El Ecuador atraviesa por uno de los momentos más críticos en términos políticos e institucionales. Un capítulo de toda esta larga historia es lo ocurrido hace pocos días con la fuga de la ex ministra y colaboradora cercana del expresidente Rafael Correa, María de los Ángeles Duarte. Con la finalidad de esquivar la acción de la justicia, ya que sobre ella pesa una orden de prisión de 8 años por el delito de cohecho en el caso Sobornos 2012-2016, estaba refugiada desde agosto de 2020 en la sede la Embajada Argentina en Quito. Recién en diciembre de 2022 el gobierno argentino le otorgó asilo diplomático y, con ello, Duarte pretendía que la cancillería ecuatoriana le emita un salvoconducto para salir fuera del país.
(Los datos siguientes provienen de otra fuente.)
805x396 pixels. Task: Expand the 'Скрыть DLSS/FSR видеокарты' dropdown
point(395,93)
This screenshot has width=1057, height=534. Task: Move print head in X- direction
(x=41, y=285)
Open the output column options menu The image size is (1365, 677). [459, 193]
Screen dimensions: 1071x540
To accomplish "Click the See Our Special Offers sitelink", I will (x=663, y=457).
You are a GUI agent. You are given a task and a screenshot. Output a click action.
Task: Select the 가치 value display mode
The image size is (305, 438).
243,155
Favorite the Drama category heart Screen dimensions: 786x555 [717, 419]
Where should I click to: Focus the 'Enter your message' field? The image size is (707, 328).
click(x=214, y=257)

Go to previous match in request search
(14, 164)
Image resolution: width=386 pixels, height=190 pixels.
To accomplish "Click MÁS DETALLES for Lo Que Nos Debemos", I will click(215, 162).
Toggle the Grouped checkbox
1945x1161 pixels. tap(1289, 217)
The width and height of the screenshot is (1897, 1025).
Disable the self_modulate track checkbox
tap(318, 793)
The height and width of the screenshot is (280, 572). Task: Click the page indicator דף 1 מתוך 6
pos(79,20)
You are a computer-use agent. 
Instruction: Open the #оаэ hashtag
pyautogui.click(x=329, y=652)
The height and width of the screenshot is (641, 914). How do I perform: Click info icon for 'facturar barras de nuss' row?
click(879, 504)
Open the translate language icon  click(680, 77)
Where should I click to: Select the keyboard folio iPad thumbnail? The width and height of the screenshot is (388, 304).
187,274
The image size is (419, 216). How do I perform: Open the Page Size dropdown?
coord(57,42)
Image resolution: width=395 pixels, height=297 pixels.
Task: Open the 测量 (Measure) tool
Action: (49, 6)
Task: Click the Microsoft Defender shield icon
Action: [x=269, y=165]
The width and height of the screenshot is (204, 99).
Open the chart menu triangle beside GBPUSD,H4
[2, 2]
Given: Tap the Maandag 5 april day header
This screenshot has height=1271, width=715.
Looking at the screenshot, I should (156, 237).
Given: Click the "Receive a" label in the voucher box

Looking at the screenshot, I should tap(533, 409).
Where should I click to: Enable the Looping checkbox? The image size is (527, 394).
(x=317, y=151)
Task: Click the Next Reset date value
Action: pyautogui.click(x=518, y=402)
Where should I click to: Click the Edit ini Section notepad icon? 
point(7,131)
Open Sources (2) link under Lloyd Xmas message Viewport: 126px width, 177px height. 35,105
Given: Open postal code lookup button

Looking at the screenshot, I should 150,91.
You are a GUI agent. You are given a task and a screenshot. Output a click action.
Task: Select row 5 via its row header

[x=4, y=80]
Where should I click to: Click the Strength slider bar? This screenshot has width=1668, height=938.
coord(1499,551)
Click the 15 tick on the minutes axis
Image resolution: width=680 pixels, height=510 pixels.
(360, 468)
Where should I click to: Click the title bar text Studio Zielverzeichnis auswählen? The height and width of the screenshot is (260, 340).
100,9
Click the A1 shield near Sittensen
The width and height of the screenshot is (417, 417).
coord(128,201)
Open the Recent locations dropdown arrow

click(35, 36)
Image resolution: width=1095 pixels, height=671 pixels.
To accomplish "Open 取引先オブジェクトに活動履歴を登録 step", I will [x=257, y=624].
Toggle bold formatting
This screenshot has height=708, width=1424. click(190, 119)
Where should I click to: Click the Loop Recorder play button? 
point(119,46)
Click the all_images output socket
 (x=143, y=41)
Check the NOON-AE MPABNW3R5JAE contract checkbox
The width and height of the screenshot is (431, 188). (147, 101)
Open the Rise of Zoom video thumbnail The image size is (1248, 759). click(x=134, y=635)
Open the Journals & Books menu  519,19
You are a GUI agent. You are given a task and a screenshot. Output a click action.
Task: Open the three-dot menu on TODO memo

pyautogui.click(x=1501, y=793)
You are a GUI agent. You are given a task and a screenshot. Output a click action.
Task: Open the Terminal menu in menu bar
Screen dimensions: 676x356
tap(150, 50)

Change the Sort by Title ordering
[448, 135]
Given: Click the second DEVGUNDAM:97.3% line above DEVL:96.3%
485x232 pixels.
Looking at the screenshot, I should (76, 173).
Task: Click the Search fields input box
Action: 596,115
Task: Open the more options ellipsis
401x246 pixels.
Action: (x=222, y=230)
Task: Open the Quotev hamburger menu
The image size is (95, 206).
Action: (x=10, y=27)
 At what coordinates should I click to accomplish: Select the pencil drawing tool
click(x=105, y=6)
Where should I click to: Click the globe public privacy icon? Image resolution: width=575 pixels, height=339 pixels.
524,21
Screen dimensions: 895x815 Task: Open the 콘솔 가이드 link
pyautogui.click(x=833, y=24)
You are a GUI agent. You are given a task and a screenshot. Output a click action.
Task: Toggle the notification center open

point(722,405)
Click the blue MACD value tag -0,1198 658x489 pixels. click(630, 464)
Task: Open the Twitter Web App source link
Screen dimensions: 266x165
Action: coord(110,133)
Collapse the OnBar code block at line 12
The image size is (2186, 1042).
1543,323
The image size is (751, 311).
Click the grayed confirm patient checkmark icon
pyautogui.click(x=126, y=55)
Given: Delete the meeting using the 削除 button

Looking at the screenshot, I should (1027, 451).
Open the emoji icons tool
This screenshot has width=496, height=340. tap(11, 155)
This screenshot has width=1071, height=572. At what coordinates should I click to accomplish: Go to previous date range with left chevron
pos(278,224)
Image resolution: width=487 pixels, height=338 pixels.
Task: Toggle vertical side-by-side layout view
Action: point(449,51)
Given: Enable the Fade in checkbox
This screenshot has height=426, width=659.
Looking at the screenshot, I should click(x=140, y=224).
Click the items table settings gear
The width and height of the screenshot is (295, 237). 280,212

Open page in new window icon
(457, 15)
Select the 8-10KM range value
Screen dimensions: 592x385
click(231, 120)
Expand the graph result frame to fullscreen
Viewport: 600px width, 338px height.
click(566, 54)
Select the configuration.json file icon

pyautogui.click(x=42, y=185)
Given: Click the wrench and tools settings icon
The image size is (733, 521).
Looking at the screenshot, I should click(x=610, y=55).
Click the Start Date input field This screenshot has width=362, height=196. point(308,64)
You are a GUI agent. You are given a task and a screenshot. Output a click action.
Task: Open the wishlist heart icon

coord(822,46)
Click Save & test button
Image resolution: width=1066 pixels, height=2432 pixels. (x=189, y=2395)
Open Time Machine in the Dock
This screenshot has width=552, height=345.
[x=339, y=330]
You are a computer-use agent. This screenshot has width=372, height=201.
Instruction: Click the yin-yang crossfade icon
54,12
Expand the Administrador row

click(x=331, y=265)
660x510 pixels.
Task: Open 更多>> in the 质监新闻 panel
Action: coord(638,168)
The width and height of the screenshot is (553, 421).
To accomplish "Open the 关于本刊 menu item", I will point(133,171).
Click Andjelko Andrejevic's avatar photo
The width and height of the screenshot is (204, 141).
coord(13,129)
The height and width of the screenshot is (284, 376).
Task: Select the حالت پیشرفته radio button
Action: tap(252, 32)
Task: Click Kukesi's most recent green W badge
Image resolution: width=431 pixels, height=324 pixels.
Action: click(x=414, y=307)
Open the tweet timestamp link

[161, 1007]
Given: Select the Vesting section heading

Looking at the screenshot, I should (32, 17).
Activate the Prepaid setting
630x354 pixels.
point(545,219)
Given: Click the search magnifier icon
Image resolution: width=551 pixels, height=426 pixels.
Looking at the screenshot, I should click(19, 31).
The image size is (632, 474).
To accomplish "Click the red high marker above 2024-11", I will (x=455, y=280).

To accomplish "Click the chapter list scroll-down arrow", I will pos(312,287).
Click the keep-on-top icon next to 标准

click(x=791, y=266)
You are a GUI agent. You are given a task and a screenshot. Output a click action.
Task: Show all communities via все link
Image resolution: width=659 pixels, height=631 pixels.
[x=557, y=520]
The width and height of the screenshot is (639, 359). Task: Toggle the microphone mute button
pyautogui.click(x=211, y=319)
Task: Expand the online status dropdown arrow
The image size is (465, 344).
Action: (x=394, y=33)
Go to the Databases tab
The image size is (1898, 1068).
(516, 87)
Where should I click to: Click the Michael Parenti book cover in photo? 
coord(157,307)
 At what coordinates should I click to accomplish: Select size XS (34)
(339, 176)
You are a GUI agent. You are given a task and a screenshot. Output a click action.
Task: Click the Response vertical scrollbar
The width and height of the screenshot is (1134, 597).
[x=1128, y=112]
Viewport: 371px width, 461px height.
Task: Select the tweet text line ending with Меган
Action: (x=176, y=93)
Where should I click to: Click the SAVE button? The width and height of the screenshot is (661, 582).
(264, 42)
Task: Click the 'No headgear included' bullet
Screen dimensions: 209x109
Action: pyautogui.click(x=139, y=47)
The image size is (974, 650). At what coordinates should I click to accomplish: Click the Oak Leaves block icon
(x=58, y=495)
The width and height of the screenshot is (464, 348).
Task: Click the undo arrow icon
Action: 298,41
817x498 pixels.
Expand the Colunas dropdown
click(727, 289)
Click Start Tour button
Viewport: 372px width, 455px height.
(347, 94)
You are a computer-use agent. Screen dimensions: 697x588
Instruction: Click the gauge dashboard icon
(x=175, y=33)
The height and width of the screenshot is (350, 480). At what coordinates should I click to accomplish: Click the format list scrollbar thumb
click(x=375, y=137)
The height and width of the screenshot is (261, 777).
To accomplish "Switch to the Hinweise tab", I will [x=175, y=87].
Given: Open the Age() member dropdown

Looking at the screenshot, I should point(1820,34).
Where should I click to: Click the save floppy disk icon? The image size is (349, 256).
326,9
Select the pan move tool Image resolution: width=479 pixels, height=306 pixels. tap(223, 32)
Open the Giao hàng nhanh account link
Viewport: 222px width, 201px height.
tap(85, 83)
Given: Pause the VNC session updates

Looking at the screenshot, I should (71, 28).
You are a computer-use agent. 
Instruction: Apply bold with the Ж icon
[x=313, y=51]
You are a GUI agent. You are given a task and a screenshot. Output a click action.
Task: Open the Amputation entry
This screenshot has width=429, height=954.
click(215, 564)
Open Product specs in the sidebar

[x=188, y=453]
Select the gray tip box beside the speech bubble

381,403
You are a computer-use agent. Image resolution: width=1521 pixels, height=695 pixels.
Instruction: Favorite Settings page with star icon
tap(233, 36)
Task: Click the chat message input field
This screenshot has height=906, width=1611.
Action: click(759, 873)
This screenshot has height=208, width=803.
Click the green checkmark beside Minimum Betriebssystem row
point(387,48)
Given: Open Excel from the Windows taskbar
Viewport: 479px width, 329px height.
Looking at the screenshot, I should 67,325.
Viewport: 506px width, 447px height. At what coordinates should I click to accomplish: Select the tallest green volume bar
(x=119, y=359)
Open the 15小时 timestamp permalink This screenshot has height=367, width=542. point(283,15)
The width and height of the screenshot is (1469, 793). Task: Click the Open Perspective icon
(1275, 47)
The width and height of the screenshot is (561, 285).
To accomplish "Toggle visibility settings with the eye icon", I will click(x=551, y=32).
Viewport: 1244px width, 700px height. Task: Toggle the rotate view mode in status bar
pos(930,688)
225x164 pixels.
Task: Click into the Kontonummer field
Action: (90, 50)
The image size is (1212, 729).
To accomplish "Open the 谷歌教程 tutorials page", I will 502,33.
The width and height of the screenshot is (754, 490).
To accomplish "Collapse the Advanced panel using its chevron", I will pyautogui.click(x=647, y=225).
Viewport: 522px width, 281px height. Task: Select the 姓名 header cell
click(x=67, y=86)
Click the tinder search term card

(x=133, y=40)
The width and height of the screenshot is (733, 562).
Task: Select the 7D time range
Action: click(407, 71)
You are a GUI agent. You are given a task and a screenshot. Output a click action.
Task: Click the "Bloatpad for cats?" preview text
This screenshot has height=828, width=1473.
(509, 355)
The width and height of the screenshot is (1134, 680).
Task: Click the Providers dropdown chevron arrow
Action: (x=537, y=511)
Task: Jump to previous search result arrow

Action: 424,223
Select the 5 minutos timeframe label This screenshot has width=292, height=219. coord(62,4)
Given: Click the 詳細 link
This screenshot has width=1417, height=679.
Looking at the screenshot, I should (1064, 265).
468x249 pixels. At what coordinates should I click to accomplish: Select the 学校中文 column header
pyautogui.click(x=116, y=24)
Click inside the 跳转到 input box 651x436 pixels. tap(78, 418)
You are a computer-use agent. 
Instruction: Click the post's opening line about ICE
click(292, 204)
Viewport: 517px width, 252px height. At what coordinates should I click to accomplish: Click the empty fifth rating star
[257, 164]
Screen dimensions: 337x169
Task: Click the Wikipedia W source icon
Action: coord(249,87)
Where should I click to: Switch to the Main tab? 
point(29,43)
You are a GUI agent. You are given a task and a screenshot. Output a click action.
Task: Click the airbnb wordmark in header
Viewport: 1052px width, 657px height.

A más de resultar altamente cuestionable la interferencia de la Embajada Argentina con la acción de la justicia ecuatoriana, es insólita su participación ya que, en una especie de operativo cinematográfico triangulado con el embajador de Venezuela en Ecuador, facilitaron la escapada de Duarte.
Curiosamente nadie sabe nada. Para el gobierno del presidente argentino Alberto Fernández la fuga se debió a la “inoperancia de las autoridades ecuatorianas” que permitieron circular por Ecuador a Duarte hasta llegar al extranjero. Para el canciller ecuatoriano, en cambio, ha habido clara complicidad. Hay inconsistencias en la información entregada por parte del exembajador de Argentina.
En medio de estas mutuas acusaciones, participación de los cancilleres de ambos países, retiro de embajadores y congelamiento de las relaciones, llama la atención que Duarte haya salido de manera campante de la sede diplomática y del país sin que se establezcan responsabilidades.
Correa acaba de decir que Lasso lo estaba chantajeando a cambio de votos en la Asamblea. Otros dicen que Duarte, así como la libertad de Glas y Mera, fue parte del pacto entre el gobierno y el correísmo. Entonces, ¿el juicio político a Lasso no es más que una cortina de humo para ocultar los acuerdos ocultos para el regreso del correísmo?